SSH through HTTP Proxy
These are instructions for allowing SSH access to hosts on an internal network via a public-facing HTTP proxy. Much of this is based on instructions from here which should be referred to for more in-depth details.
Configure Apache2 proxy

Here is the fundamental configuration components needed to establish a proxy. This assumes the apache2 proxy modules are already enabled.

<Proxy *>

Order deny,allow

Deny from all

</Proxy>

ProxyRequests On

AllowConnect 22

<ProxyMatch host\.internal>

Order deny,allow

Allow from all

</ProxyMatch>

Additional to this, you should have a normal site definition (for snooping visitors), and add security (host-based, or user-based) to the ProxyMatch stanza.

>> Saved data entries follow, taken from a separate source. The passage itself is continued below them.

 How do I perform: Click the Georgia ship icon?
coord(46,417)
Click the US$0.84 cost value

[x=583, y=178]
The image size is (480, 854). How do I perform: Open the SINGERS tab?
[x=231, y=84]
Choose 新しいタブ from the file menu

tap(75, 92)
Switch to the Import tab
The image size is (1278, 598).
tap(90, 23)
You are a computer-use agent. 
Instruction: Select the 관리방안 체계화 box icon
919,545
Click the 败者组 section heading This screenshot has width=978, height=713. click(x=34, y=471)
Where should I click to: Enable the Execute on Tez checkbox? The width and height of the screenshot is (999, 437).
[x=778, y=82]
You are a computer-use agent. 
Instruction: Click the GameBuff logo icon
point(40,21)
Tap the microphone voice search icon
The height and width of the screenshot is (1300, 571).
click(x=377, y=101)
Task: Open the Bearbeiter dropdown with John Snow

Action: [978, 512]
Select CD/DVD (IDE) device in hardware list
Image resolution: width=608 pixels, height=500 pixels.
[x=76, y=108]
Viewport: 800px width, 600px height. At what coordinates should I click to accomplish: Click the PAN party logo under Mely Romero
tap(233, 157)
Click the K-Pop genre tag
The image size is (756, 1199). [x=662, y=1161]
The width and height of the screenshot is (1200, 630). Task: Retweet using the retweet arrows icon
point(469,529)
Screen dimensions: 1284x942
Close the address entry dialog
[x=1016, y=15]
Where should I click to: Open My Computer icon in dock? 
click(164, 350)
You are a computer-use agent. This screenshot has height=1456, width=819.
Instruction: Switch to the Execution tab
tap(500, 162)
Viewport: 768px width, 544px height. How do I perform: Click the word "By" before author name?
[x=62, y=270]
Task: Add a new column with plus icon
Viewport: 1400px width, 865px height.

Note: The proxy configuration needs to go into the default virtualhost (i.e. the one which would be used when you access your server via IP address.

Client Configuration

Requires the proxytunnel program.

Proxytunnel configuration

Test the proxy is set up ok and you can access internal hosts:

proxytunnel -p my.proxy.fqdn.com:80 -d host.internal:22

You should get something like:

Via my.proxy.fqdn.com:80 -> internal.host:22

SSH-2.0-OpenSSH_5.1p1 Debian-5

Configure SSH

In ~/.ssh/config, add an entry for all internal hosts:

host *.internal

ProxyCommand proxytunnel -p my.proxy.fqdn.com:80 -d %h:22

ServerAliveInterval 60

The last command keeps the SSH session alive and prevents HTTP timeout.